- Born: Станіслав Іванович Сичов December 19, 1937 Odesa
- Died: September 2, 2003 (aged 65) Odesa
- Education: Grekov Odesa Art School
- Known for: painting, graphic
- Movement: modernism

= Stanislav Sychov =

Ukrainian underground artist (1937–2003)

Stanislav Sychov (Станіслав Іванович Сичов) (December 19, 1937, Odesa, USSR – September 2, 2003, Odesa, Ukraine) was a Ukrainian artist, one of the founders of the Odesa school unofficial (underground) art.

== Biography ==
Stanislav Sychov was born on December 19, 1937, in Odesa.

He graduated from the Odesa Art School in 1960.

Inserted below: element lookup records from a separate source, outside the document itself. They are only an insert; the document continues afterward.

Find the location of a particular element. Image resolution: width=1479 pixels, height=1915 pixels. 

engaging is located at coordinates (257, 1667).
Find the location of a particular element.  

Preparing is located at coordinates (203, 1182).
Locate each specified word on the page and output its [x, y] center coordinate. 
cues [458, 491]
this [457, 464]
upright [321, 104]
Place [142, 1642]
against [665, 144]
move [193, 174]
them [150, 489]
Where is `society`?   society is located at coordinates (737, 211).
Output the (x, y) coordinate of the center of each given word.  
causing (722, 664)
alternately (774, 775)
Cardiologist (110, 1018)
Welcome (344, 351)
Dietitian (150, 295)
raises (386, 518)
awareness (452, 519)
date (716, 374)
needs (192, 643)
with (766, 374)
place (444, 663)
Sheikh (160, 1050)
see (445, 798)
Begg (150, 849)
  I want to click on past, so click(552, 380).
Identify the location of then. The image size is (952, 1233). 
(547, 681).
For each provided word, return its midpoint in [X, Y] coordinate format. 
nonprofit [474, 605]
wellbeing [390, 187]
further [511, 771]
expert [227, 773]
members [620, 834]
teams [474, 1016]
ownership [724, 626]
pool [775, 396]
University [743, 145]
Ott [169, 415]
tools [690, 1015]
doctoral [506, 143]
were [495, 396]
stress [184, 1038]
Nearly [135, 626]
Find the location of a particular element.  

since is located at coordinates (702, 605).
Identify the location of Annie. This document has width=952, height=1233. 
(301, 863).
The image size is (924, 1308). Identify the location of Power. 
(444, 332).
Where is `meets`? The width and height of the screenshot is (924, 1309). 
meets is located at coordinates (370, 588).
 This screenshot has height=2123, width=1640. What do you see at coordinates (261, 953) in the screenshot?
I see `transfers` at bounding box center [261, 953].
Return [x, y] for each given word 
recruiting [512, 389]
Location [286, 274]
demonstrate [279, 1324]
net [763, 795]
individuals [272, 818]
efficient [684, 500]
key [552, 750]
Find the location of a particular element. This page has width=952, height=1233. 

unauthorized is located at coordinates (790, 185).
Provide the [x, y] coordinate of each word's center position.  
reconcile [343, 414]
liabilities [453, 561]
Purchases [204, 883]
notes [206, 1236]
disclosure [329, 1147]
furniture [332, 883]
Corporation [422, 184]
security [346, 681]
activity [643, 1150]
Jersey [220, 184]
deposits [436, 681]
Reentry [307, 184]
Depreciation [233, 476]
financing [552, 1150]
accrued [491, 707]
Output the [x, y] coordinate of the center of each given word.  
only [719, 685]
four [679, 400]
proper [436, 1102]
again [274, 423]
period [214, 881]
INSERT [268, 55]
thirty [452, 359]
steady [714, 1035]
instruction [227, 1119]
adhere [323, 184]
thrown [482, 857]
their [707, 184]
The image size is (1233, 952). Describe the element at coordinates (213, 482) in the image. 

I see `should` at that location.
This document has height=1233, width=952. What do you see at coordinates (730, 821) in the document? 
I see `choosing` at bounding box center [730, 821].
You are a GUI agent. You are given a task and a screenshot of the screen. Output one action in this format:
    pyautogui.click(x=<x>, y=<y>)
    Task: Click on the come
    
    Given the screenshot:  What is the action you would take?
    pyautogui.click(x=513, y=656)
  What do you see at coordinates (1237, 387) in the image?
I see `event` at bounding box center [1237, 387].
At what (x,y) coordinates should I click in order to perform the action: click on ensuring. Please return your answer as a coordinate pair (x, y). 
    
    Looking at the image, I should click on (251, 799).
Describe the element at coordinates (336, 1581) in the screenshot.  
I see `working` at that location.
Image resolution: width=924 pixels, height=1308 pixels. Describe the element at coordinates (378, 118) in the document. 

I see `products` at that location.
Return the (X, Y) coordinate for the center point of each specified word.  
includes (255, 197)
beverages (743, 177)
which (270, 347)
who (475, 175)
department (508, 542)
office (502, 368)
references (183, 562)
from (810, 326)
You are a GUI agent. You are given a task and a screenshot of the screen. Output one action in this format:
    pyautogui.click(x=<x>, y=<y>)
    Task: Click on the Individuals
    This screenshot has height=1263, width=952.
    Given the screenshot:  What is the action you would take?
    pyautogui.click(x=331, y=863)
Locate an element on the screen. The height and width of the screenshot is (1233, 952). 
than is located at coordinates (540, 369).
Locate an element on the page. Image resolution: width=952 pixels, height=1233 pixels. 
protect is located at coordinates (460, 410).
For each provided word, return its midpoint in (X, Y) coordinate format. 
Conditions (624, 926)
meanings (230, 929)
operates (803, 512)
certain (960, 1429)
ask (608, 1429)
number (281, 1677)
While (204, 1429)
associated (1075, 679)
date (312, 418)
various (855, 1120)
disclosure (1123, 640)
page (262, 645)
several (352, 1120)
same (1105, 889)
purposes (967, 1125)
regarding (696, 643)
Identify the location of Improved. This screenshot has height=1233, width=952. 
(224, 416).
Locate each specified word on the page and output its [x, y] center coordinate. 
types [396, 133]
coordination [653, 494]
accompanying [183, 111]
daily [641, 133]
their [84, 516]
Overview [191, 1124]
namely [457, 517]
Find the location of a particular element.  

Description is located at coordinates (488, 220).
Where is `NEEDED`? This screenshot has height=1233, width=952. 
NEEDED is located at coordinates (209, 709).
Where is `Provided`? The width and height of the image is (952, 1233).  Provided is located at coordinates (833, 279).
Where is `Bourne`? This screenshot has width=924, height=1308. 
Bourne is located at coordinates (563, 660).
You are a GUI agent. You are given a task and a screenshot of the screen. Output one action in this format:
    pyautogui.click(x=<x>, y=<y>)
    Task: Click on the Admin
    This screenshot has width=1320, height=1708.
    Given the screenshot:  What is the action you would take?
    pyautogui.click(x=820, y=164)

Many critics believe that organized in 1967 "Fence exhibition" of young artists and Stanislav Sychev and Valentin Khrushch on the fence of the Odesa Opera House marked the beginning of the "Odesa nonconformism". This show lasted only three hours.

In 1970 took part in the informal exhibitions in Odesa and Moscow. In 1989, he participated in the international exhibition "Impreza" in Ivano-Frankivsk. In 1989, 1994 he had a personal exhibition at the Museum of Western and Eastern Art in Odesa. A significant amount of work is in private collections in Munich, Paris, London, New York, New Jersey, San Francisco.

Stanislav Sychov died on September 2, 2013, in Odesa.